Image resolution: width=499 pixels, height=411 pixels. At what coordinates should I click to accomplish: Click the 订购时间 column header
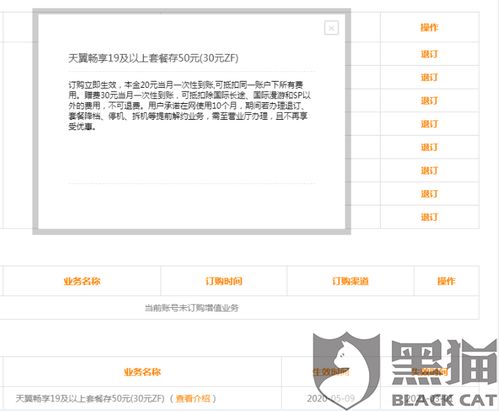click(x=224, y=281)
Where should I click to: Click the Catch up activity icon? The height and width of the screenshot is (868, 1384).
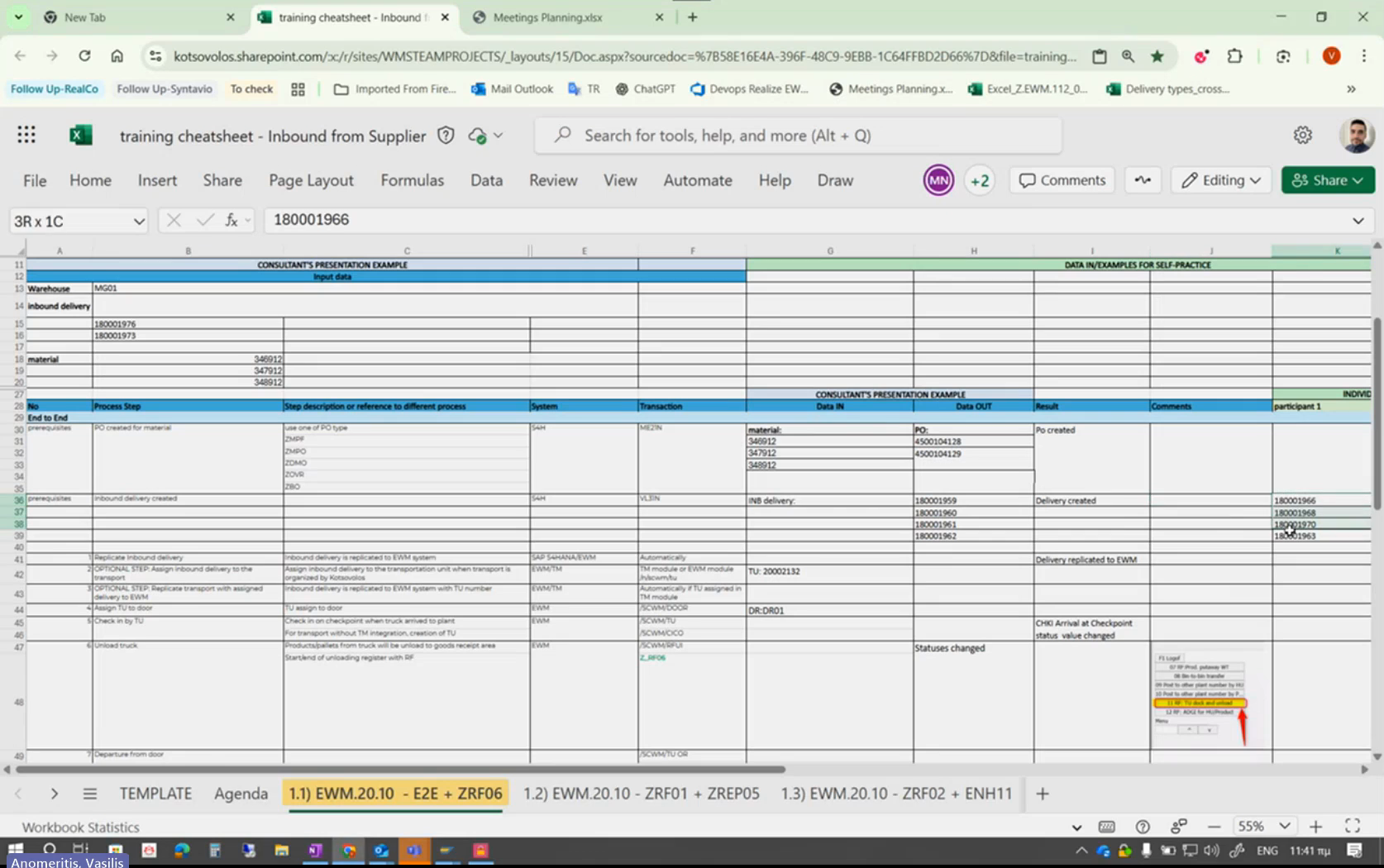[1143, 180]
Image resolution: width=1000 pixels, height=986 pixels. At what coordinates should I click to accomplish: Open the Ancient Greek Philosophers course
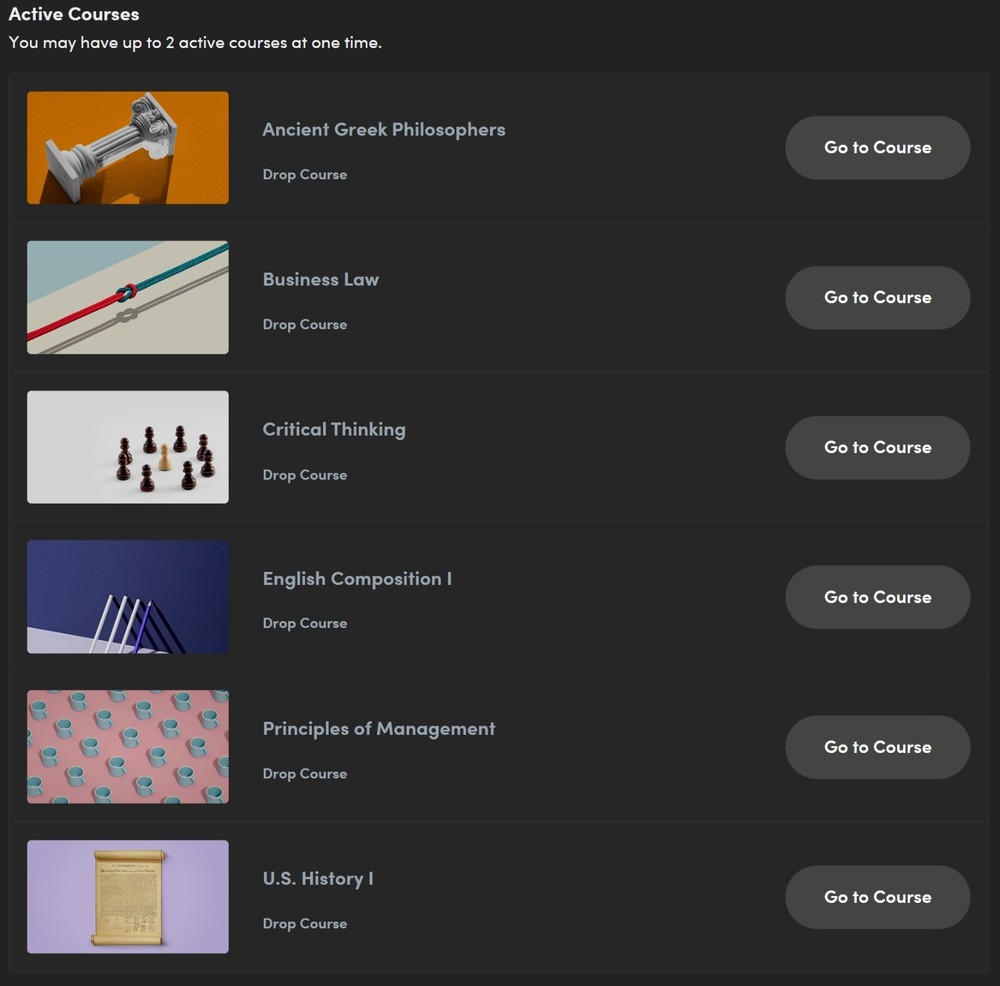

WHAT THIS TASK INVOLVES: The reply should hold every record, unchanged, and no pictures.

EXERCISE SOLUTION:
Image resolution: width=499 pixels, height=411 pixels. At what coordinates should I click to accomplish: Click the 订购时间 column header
click(x=224, y=281)
Where should I click to: Click the Catch up activity icon? The height and width of the screenshot is (868, 1384).
[1143, 180]
Image resolution: width=1000 pixels, height=986 pixels. At what coordinates should I click to accomplish: Open the Ancient Greek Philosophers course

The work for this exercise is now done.